Bangladesh name Englishman Lewis as new batting coach

Bangladesh on Wednesday (6) appointed former English first-class cricketer Jon Lewis as their new batting coach, a statement said.

The 50-year-old Englishman is a replacement for former South Africa batsman Neil McKenzie who stepped down in August following the worldwide virus crisis.


Bangladesh Cricket Board (BCB) said in the statement that Lewis is expected to reach Dhaka ahead of Bangladesh’s preparation camp for the West Indies series, which starts on January 10.

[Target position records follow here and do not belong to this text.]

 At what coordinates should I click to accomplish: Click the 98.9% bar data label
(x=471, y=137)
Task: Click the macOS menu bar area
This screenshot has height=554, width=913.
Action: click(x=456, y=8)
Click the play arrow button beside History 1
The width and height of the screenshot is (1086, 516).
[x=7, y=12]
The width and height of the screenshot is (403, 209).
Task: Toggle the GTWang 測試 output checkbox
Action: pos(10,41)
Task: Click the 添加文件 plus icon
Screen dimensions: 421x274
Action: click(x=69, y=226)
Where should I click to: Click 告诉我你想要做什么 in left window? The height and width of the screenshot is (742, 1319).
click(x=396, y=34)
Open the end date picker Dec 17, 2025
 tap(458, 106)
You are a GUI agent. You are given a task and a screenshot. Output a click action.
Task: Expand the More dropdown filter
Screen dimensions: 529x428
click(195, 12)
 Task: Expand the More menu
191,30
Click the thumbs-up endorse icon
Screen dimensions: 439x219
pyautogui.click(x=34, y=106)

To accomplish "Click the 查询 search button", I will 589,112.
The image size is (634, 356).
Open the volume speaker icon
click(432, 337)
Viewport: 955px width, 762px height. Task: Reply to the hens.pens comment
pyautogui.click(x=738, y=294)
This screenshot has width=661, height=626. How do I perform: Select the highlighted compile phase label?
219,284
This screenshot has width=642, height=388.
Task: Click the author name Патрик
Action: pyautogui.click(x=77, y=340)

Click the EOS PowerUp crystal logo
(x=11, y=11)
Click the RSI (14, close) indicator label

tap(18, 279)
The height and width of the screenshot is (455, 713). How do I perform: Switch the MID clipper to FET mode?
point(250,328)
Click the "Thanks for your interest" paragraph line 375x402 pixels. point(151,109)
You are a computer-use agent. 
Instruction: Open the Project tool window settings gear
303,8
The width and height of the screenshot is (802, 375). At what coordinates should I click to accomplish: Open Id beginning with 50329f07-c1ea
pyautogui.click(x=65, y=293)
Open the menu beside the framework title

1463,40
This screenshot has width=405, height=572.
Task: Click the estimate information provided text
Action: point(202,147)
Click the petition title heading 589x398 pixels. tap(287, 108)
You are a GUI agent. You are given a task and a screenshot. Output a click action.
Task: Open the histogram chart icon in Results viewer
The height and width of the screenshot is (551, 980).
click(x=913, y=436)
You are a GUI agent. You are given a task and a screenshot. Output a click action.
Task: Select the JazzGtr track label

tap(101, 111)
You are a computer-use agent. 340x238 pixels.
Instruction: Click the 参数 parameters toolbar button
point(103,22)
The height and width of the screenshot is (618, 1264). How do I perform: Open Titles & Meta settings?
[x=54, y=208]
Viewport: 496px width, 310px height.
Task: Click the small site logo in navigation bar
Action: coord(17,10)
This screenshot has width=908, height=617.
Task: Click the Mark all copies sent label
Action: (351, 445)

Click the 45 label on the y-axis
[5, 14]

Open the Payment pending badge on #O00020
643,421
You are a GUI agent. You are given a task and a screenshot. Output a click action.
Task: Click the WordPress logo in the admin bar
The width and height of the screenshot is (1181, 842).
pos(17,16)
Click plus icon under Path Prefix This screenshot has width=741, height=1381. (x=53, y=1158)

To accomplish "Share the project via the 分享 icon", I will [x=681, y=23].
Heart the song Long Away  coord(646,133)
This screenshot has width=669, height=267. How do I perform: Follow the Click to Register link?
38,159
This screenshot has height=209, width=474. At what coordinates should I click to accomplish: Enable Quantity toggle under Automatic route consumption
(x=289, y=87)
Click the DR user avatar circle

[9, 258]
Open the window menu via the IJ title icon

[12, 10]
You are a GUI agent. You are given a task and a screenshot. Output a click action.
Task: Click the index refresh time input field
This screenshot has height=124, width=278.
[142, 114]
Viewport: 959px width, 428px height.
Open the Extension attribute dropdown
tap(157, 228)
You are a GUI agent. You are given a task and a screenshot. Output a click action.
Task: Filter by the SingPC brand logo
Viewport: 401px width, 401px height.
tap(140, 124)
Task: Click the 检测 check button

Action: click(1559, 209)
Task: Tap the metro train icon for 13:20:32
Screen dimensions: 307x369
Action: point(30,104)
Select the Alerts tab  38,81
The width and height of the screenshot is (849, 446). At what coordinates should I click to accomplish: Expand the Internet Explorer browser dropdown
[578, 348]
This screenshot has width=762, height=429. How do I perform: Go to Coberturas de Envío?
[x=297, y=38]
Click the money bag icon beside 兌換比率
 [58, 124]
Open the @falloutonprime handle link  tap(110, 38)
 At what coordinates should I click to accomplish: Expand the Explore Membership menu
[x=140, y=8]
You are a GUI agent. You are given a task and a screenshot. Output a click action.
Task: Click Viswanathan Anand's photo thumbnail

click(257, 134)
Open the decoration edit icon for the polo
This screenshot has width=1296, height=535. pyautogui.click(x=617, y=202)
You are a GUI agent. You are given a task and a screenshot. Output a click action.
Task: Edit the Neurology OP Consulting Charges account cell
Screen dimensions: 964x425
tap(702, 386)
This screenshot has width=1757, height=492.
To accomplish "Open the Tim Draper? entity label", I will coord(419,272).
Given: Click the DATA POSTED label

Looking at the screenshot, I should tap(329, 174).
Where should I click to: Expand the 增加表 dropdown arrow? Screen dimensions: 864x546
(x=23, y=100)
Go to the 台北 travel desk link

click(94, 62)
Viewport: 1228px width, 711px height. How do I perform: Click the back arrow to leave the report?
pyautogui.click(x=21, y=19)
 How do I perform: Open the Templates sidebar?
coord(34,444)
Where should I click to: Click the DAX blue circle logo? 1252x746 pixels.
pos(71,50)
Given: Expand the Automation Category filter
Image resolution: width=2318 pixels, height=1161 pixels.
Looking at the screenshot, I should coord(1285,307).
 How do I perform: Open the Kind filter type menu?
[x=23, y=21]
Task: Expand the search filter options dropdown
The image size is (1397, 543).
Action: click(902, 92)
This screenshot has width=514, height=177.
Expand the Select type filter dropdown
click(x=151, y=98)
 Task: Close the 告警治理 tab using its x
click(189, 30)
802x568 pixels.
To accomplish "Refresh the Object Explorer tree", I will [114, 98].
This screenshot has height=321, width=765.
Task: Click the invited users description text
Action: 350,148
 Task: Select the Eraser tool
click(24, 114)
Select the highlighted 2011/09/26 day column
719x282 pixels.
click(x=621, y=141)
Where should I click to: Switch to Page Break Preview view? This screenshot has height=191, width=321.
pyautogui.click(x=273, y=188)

The former Durham and Essex batsman scored over 10,000 runs over 17 seasons in the English county championship.

The BCB hired former Kiwi batsman Craig McMillan as a batting consultant for an October series in Sri Lanka, but he pulled out for family reasons.

Lewis has been in coaching career since 2007 and gained recent experience of working with England’s ODI side as its batting coach.

He earlier worked with Sri Lanka in 2018-2019 as a batting coach and as Durham head coach between 2013 and 2018.

The West Indies are due to tour Bangladesh for three one-day internationals and two Tests.

It is the first series in the South Asian nation since March, when the pandemic saw global sporting events being cancelled or postponed.

Bangladesh team will then head for New Zealand in the last week of February for three ODIs and three Twenty20 internationals.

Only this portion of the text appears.